• Text:

● ● ●

Dorset Sika

Tedward1

Well-Known Member
Of all the trips I've done this year, this was the one I was most excited about, and the one I least knew what to expect - a bit of research throws up all sorts of things about Sika - they are tough and shot placement is key, they are hyper-stealthy and will appear from nowhere, and much more... there's so much noise in fact, I still have no idea what to expect as I drive down, and urban sprawl gives way to villages, and finally forest.

I arrive and jump in the truck with my guide "B" for the first of three outings, and we drive to the edge of a dense wood and get ready. B is a vastly experienced stalker who knows the area well and I can just tell right away we are going to get on. Stalking through in late afternoon light, we start to cross a patch of open ground heading towards a small copse facing a large bog when I hear a piercing whistle echoing through the fog ahead, it's unlike anything I've ever heard in the UK and the hair on the back of my neck stands up. To our left we see a heavily built 6 pointer gliding in and out of the reeds, but he's about 300 metres away and we move on into the trees, and a high seat. Once up, we have a commanding view across the bog and I can see a pricket snaking along the trees ahead of us; the first stag has gone but there's something big calling in the woods across from us, three sharp whistles to signify he's getting up to begin his rut! The pricket is suddenly almost underneath us, out of nowhere, and I catch myself holding my breath as it's so quiet. Luckily he wanders back into some gorse ahead of us and is blocked from view.

● ● ●

• Your instructions:
Copy the Dorset Sika post word for word, from "Dorset Sika" to "and finally forest.".

• Information provided:
● ● ●

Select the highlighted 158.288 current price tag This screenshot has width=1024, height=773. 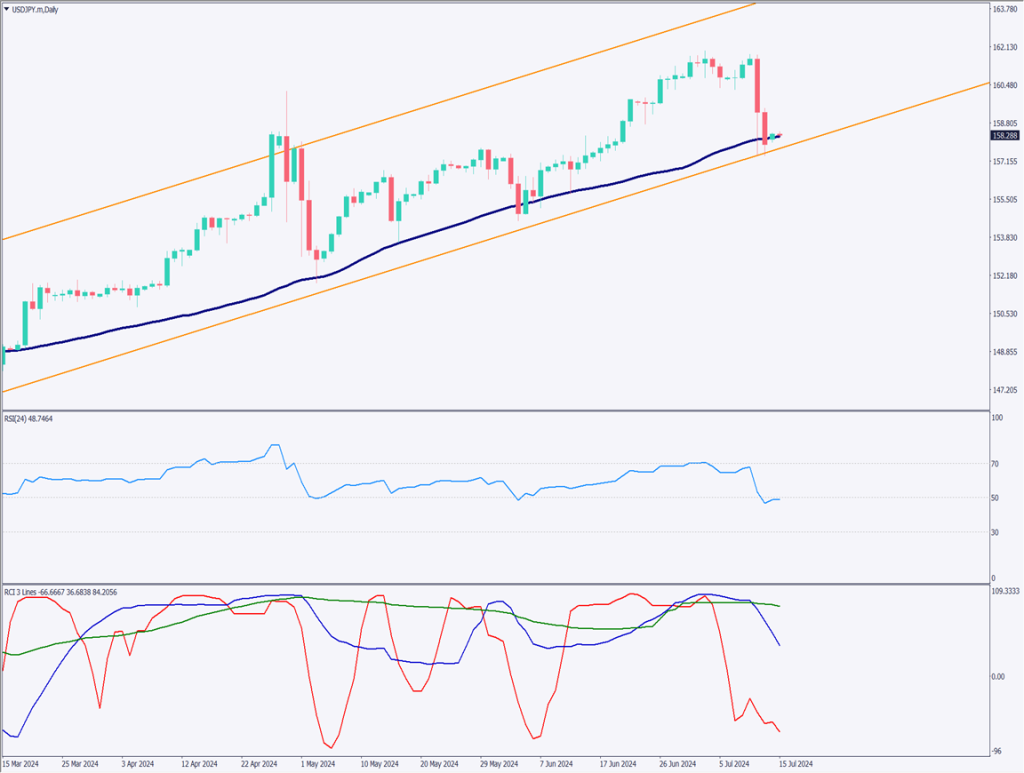(x=1004, y=136)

● ● ●

• Answer to this exercise:
Dorset Sika

Tedward1

Well-Known Member
Of all the trips I've done this year, this was the one I was most excited about, and the one I least knew what to expect - a bit of research throws up all sorts of things about Sika - they are tough and shot placement is key, they are hyper-stealthy and will appear from nowhere, and much more... there's so much noise in fact, I still have no idea what to expect as I drive down, and urban sprawl gives way to villages, and finally forest.